Auch wir hatten uns über den bevorstehenden Törn und die etwaigen Risiken ausgetauscht. Allerdings war die Expeditionslust doch größer. Sie legten ihre Route innerhalb der Inseln und passierten somit Venezolanisches Hoheitsgewässer (um vielleicht einen Stopp an einer der schönen Ankerbuchten wagen zu können). An einem Tag wurden sie jedoch von einem Schnellboot der Marine eingeholt und aufgefordert die bewaffneten Beamten an Bord zu lassen. Aufgrund des Wellengangs, schaffte es allerdings nur einer, auf das Segelboot zu springen. Ihnen wurde befohlen, zu einer der Inseln, sechs Seemeilen entfernt zu fahren. Dort wurde das Schiff zwei Stunden lang durchsucht. Ohne irgendwelche Funde. Gehen wollten die Soldaten allerdings nicht. Nicht ohne Geschenk. Da kein Bargeld oder andere passende Wertsachen an Bord waren, forderten sie zwei Flaschen Gin. Und einen Wangenkuss der Mitseglerin.
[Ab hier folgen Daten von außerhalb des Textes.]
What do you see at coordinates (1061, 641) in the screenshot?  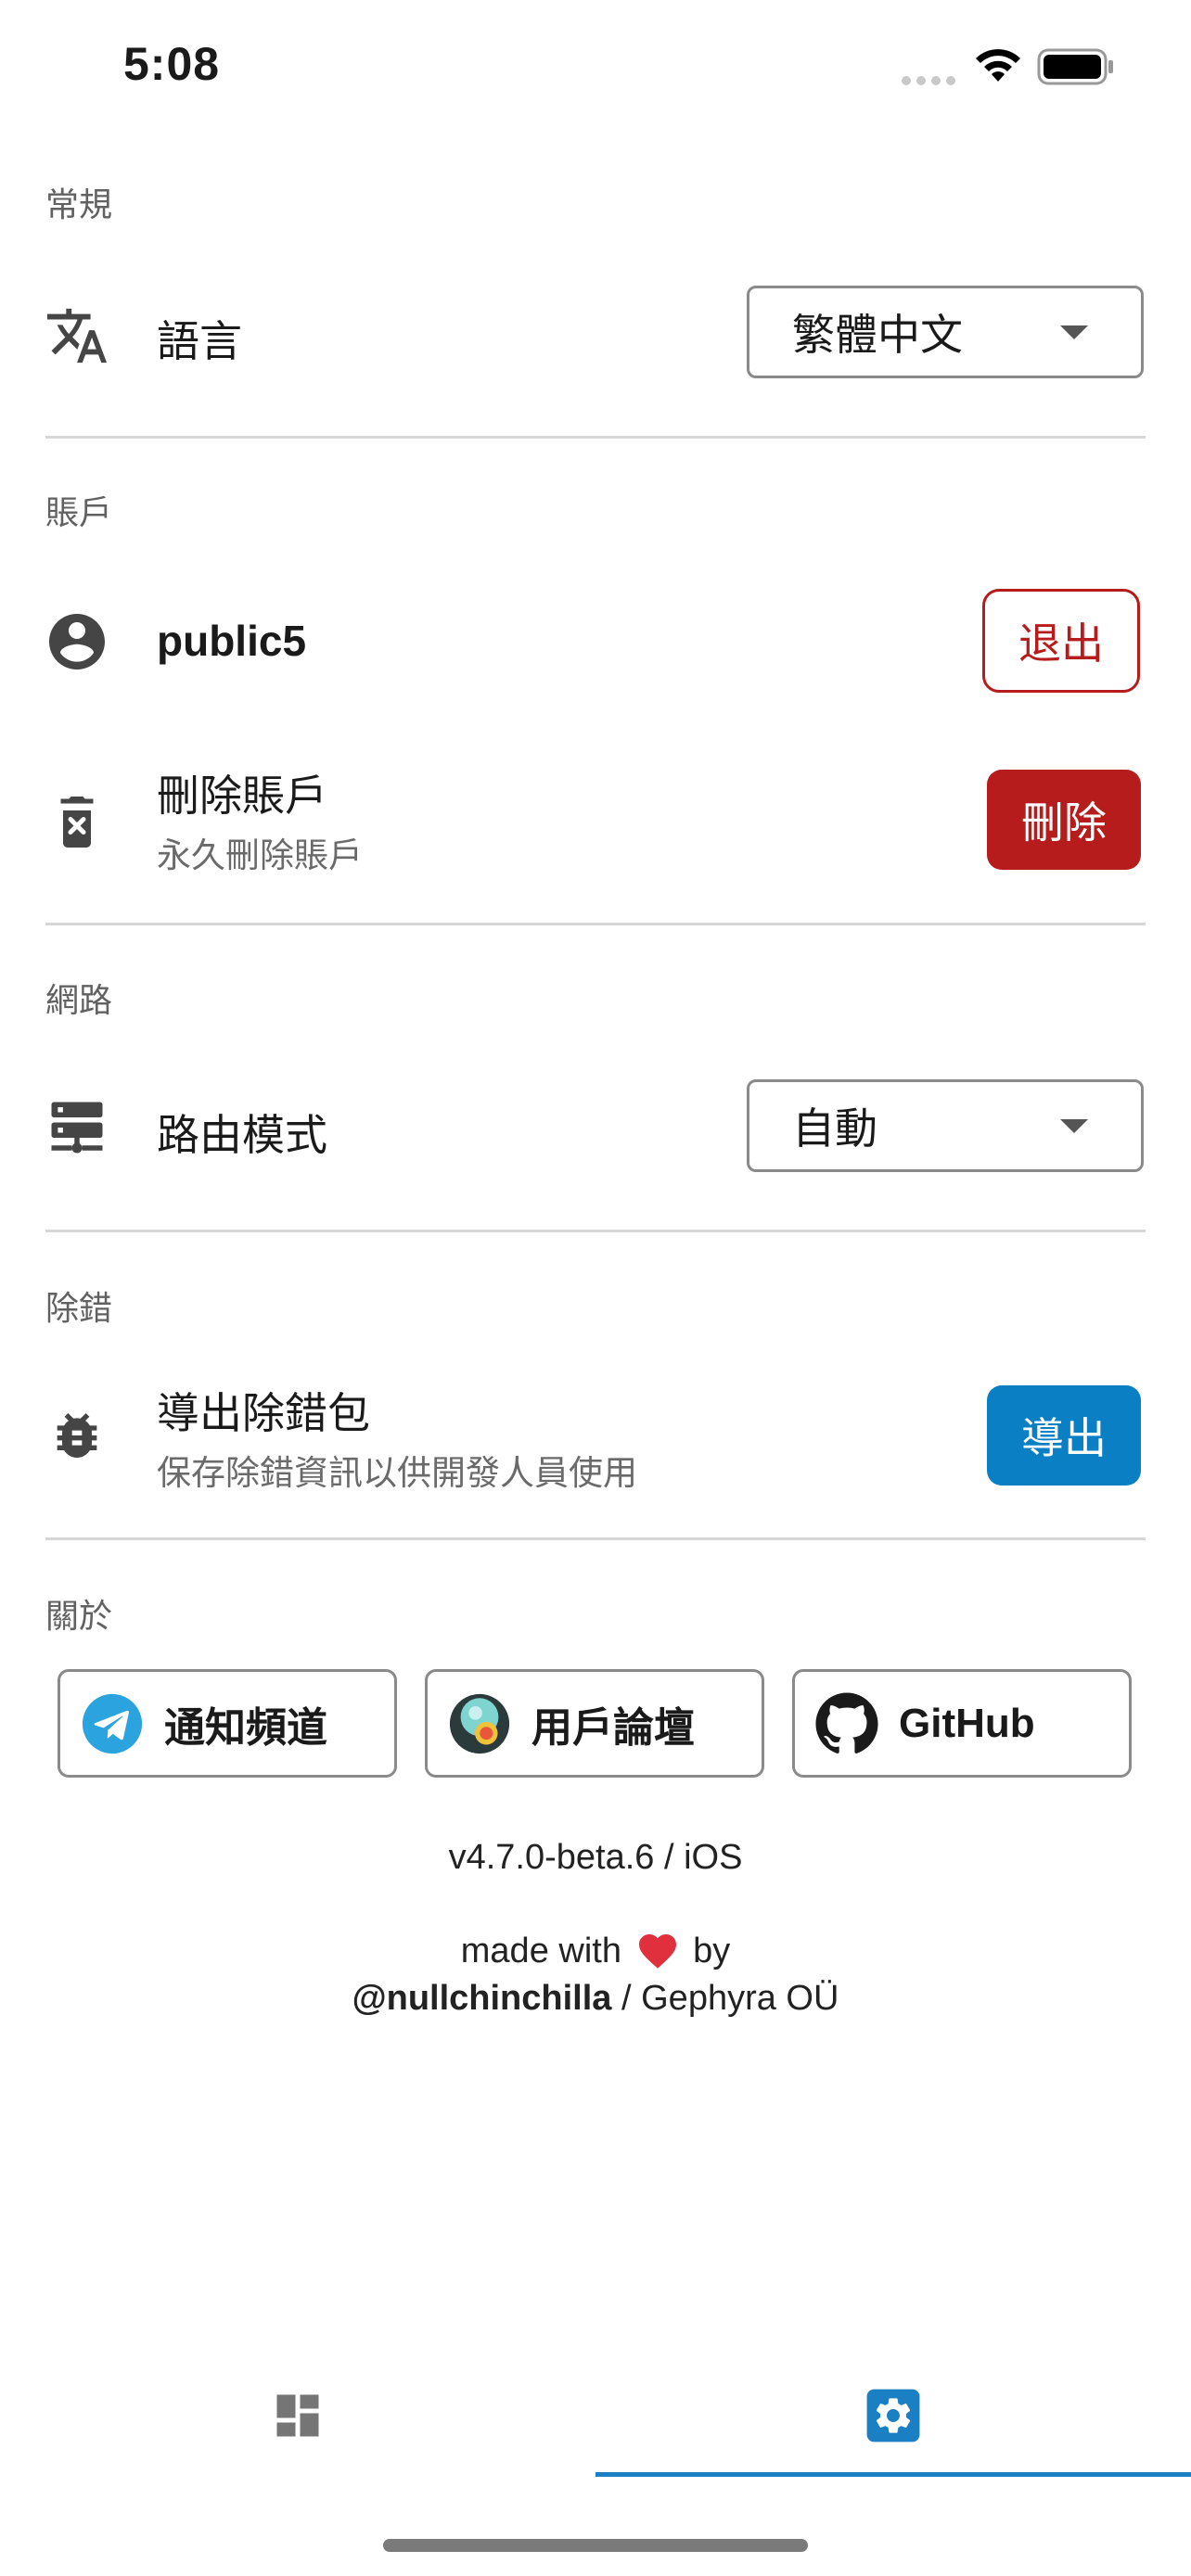 I see `logout-button: 退出` at bounding box center [1061, 641].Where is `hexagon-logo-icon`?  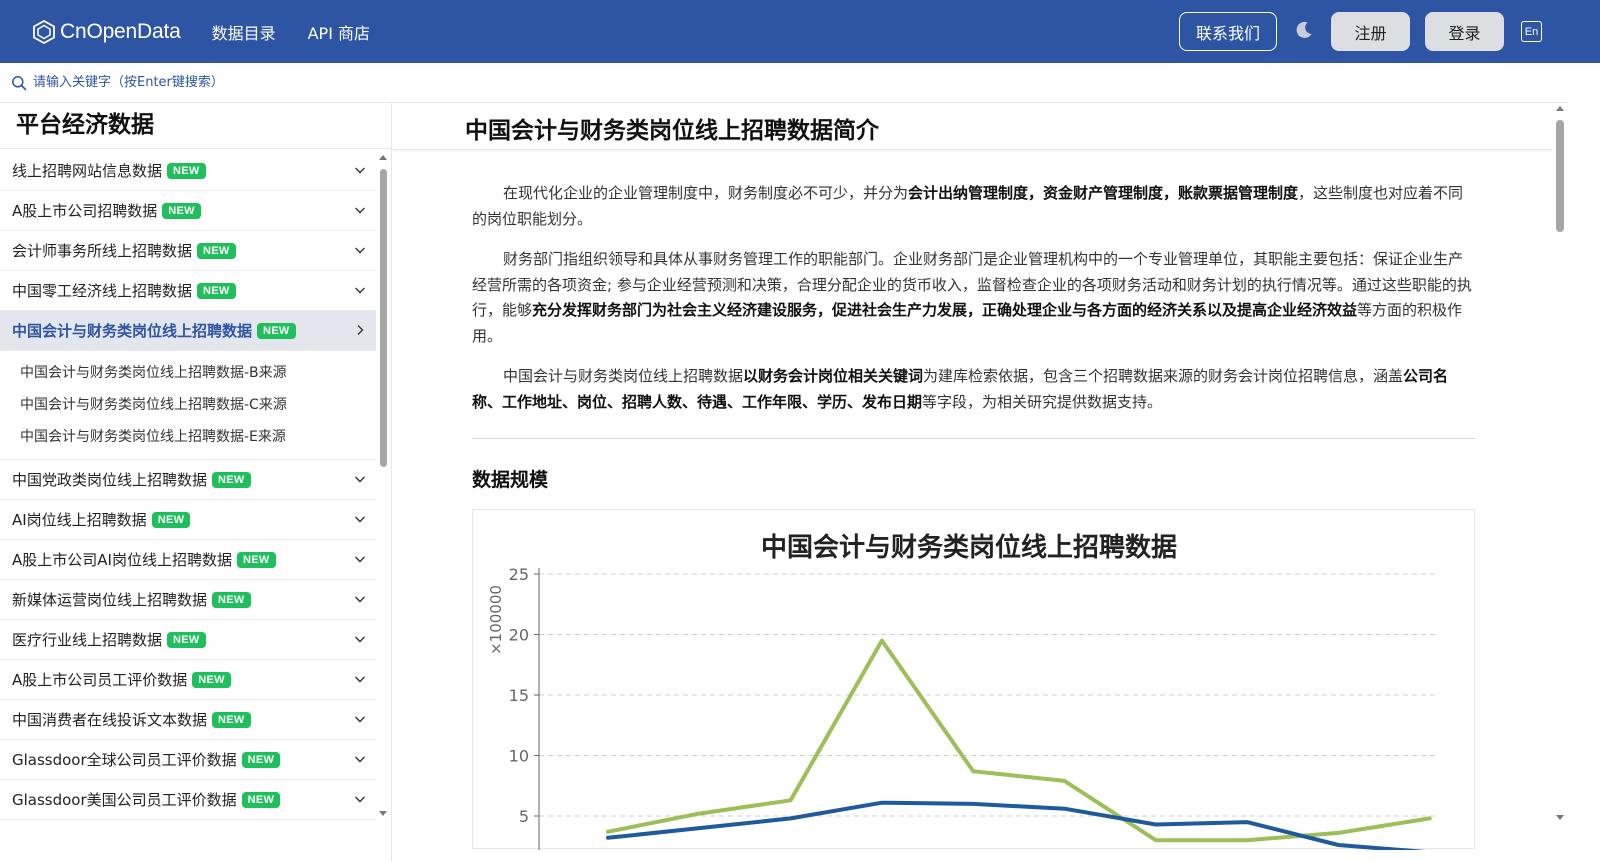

Allen geht es gut und sie können mittlerweile über den Zwischen- oder Überfall lachen. Auch kann man sagen, „es ist nicht wirklich was schlimmes passiert“, oder „ein bisschen Spannung gehört zum Abenteuer doch dazu“.  Ich finde die Geschichte aber auch so krass und erzählenswert. Immerhin waren es Beamte auf dem Schiff, die Ihre Position gnadenlos ausnutzten. Die Leute, von denen man eigentlich Hilfe und Unterstützung im Notfall erwartet.